**Your goal**
Below are the records; collect from them each line containing the string "accomplish".

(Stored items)
**********

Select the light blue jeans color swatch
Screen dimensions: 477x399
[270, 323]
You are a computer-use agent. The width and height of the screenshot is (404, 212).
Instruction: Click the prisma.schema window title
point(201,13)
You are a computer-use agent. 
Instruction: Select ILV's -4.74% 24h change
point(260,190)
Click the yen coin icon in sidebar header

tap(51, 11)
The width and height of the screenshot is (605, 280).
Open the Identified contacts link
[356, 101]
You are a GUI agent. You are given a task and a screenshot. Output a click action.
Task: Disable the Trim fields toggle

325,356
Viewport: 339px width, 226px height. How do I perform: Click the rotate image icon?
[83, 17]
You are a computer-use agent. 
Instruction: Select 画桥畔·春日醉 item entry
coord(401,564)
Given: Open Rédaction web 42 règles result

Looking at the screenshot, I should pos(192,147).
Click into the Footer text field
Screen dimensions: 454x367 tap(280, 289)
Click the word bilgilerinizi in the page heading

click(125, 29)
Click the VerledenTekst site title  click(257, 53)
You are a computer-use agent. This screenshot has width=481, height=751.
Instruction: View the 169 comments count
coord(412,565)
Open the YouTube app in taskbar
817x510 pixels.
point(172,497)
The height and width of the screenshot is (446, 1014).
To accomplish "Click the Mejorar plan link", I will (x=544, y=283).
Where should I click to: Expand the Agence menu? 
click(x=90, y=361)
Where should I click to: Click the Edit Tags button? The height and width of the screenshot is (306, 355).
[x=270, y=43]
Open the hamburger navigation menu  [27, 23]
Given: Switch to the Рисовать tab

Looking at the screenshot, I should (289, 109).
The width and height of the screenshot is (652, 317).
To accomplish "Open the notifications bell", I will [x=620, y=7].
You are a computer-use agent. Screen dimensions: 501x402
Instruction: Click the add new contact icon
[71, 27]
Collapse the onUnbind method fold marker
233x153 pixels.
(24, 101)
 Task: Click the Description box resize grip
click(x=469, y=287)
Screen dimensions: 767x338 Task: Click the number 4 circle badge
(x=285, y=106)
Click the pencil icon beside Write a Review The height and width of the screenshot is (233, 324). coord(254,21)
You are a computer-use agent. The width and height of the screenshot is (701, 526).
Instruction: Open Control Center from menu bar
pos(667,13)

**********

**Solution to this problem**
To accomplish "Click the Mejorar plan link", I will (x=544, y=283).
To accomplish "Open the notifications bell", I will [x=620, y=7].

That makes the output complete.